Run Chroma DB on a local machine and as a Docker container.
Unlike traditional data, text embeddings are high-dimensional numerical representations that capture the semantic relationships and contextual information of natural text. Traditional databases struggle to handle the complexity and dimensionality of these embeddings effectively. Vector databases, however, are optimised to manage and retrieve high-dimensional data efficiently, making them ideal for storing text embeddings. In vector databases, text embeddings are stored as vectors in a manner that preserves their relative positions in high-dimensional space.
Recently, I have had a chance to explore text embeddings and vector databases. I came across an amazing open-source vector database called Chroma DB. As the document suggests, chromadb is “the AI-native open-source embedding database”. Personally, I find chromadb to be one of the well documented and packaged open-source vector databases. You can find the complete documentation of chromadb here: https://docs.trychroma.com/.
In this article, I have provided a walkthrough of two ways in which Chroma DB can be implemented. First of all, we see how we can implement chroma db to load/save data on the local machine and then we see how chroma db can be run on a docker container.
Save/Load data from local machine
First things first install chromadb using pip
pip3 install chromadb
Once we have chromadb installed, we can go ahead and create a persistent client for chromadb.
import os
import chromadb
from chromadb.config import Settings
DIR = os.path.dirname(os.path.abspath(__file__))
DB_PATH = os.path.join(DIR, 'data')
chroma_client = chromadb.PersistentClient(path=DB_PATH, settings=Settings(allow_reset=True, anonymized_telemetry=False))

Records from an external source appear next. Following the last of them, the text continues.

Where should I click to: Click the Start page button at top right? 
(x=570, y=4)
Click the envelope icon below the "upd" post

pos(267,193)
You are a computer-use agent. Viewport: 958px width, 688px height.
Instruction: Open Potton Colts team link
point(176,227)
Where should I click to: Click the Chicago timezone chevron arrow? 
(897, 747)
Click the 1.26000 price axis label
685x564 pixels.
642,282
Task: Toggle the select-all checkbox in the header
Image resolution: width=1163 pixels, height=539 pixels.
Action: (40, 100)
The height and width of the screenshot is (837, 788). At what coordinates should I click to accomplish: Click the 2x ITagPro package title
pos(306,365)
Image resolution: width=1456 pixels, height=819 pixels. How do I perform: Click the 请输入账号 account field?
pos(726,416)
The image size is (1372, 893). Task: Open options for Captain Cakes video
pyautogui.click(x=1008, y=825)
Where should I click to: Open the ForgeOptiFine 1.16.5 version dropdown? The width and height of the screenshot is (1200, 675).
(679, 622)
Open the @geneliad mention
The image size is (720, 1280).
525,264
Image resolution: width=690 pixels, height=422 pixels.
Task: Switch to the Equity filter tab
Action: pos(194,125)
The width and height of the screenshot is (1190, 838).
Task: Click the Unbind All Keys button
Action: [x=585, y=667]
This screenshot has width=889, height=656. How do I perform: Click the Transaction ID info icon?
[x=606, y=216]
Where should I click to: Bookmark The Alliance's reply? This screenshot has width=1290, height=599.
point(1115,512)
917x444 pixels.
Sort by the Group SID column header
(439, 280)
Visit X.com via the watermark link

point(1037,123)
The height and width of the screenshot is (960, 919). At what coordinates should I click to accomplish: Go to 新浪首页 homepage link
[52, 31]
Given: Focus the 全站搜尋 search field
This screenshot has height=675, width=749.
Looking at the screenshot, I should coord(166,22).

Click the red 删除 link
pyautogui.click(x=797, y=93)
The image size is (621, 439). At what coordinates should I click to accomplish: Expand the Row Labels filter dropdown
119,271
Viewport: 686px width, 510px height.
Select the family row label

sample_collection = chroma_client.get_or_create_collection(name="sample_collection")
documents = [
"Mars, often called the 'Red Planet', has captured the imagination of scientists and space enthusiasts alike.",
"The Hubble Space Telescope has provided us with breathtaking images of distant galaxies and nebulae.",
"The concept of a black hole, where gravity is so strong that nothing can escape it, was first theorized by Albert Einstein's theory of general relativity.",
"The Renaissance was a pivotal period in history that saw a flourishing of art, science, and culture in Europe.",
"The Industrial Revolution marked a significant shift in human society, leading to urbanization and technological advancements.",
"The ancient city of Rome was once the center of a powerful empire that spanned across three continents.",
"Dolphins are known for their high intelligence and social behavior, often displaying playful interactions with humans.",
"The chameleon is a remarkable creature that can change its skin color to blend into its surroundings or communicate with other chameleons.",
"The migration of monarch butterflies spans thousands of miles and involves multiple generations to complete.",
"Christopher Nolan's 'Inception' is a mind-bending movie that explores the boundaries of reality and dreams.",
"The 'Lord of the Rings' trilogy, directed by Peter Jackson, brought J.R.R. Tolkien's epic fantasy world to life on the big screen.",
"Pixar's 'Toy Story' was the first feature-length film entirely animated using computer-generated imagery (CGI).",
"Superman, known for his incredible strength and ability to fly, is one of the most iconic superheroes in comic book history.",
"Black Widow, portrayed by Scarlett Johansson, is a skilled spy and assassin in the Marvel Cinematic Universe.",
"The character of Iron Man, played by Robert Downey Jr., kickstarted the immensely successful Marvel movie franchise in 2008."
]
metadatas = [{'category': "Space"}, {'category': "Space"}, {'category': "Space"}, {'category': "History"}, {'category': "History"}, {'category': "History"}, {'category': "Animals"}, {'category': "Animals"}, {'category': "Animals"}, {'category': "Movies"}, {'category': "Movies"}, {'category': "Movies"}, {'category': "Superheroes"}, {'category': "Superheroes"}, {'category': "Superheroes"}]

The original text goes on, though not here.